Methods: Targeted sequencing of HPF (MEFV, MVK, NLRP12, NLRP3, NOD2, PSTPIP1, TNFRSF1A) and fHLH (LYST, PRF1, RAB27A, STX11, STXBP2, UNC13D) genes was performed in sJIA cases and control subjects from the International Childhood Arthritis Genetics Consortium cohort using Illumina Nextera Custom Capture Assays and Illumina sequencers. Sequence reads were aligned to human genome assembly hg19 with the Burrows-Wheeler Aligner. Data processing and quality control were performed using the Genome Analysis Toolkit. Variants were filtered to retain rare (minor allele frequency < 0.01), protein-altering variation that mapped to Ensembl canonical transcripts. The distribution of rare variants among sJIA cases was compared to the distribution among INCHARGE healthy controls or simulated data from the 33,370 Non-Finnish European (NFE) reference subjects from the Exome Aggregation Consortium (ExAC) using rare variant association testing (RVT). RVT was performed in R using the data-adaptive sum test and the sequence kernel association test. Significance was evaluated at a threshold of p < 0.05 after 100,000 permutations.

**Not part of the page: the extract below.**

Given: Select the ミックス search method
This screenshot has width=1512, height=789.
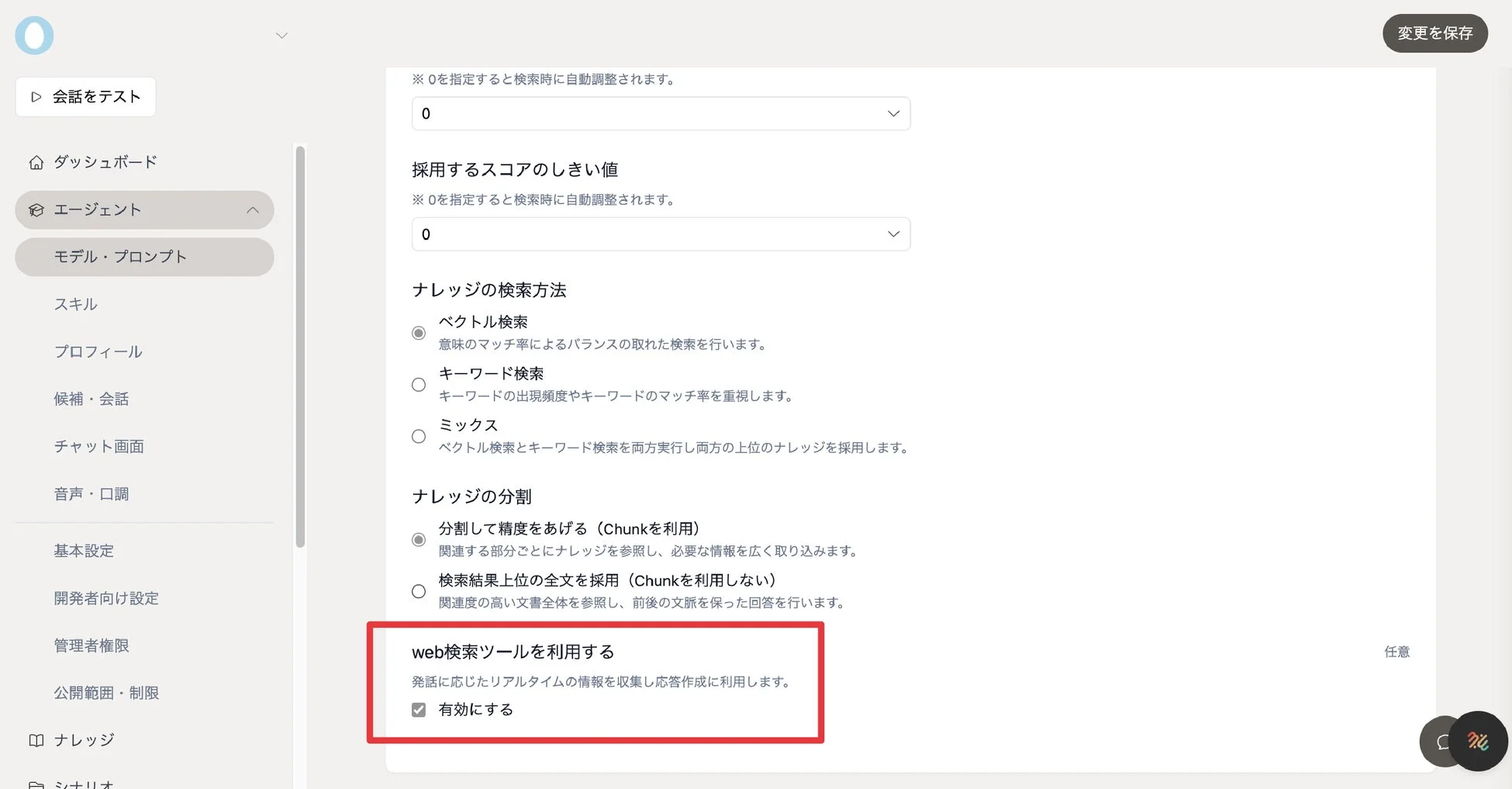Looking at the screenshot, I should (419, 435).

Results: Targeted sequencing was performed in 525 sJIA cases and 366 control subjects. Patients were excluded for meeting genetic criteria for HPF (n=4) or fHLH (n=2), and if their ancestry was dissimilar from the rest of the cohort by principal component analysis (39 cases, 1 control). Sequencing of the remining 480 sJIA cases identified 78 rare fHLH gene variants and 62 rare HPF gene variants. RVT comparing the distribution of rare variants of sJIA cases with that of the ExAC NFE population revealed significant rare variant associations between sJIA and LYST, STXBP2, UNC13D and MEFV. We also discovered recurrent, ultra-rare mutations of STXBP2, UNC13D, and MEFV among the sJIA cohort, including several that were not observed in the ExAC population. A sub-analysis of 123 sJIA cases with known MAS status (32 with MAS, 91 without MAS) identified a significant association between rare variation of UNC13D and the development of MAS in sJIA (SKAT p=0.024).
Conclusion: The observations of this study connect HPF and fHLH genes to the pathophysiology of sJIA. These results highlight the potential value of studying rare genetic variation in sJIA. To expand this approach, we have established a collaborative infrastructure to perform an exome sequencing-based study of rare variation across all protein-coding genes in sJIA.
Disclosures: M. Correia Marques, None; D. Rubin, None; E. Shuldiner, None; E. Schmitz, None; E. Baskin, None; A. Patt, None; A. Grom, Sobi, Novartis; D. Foell, Novartis, Sobi, Boehringer, Novartis, Sobi; M. Gattorno, None; J. Bohnsack, None; R. Yeung, None; S. Prahalad, Novartis; E. Mellins, GlaxoSmithKline, Genentech, Codexis; J. Antón, None; C. Len, None; S. Oliveira, None; P. Woo, None; S. Ozen, None; I. Consortium, None; M. Ombrello, None.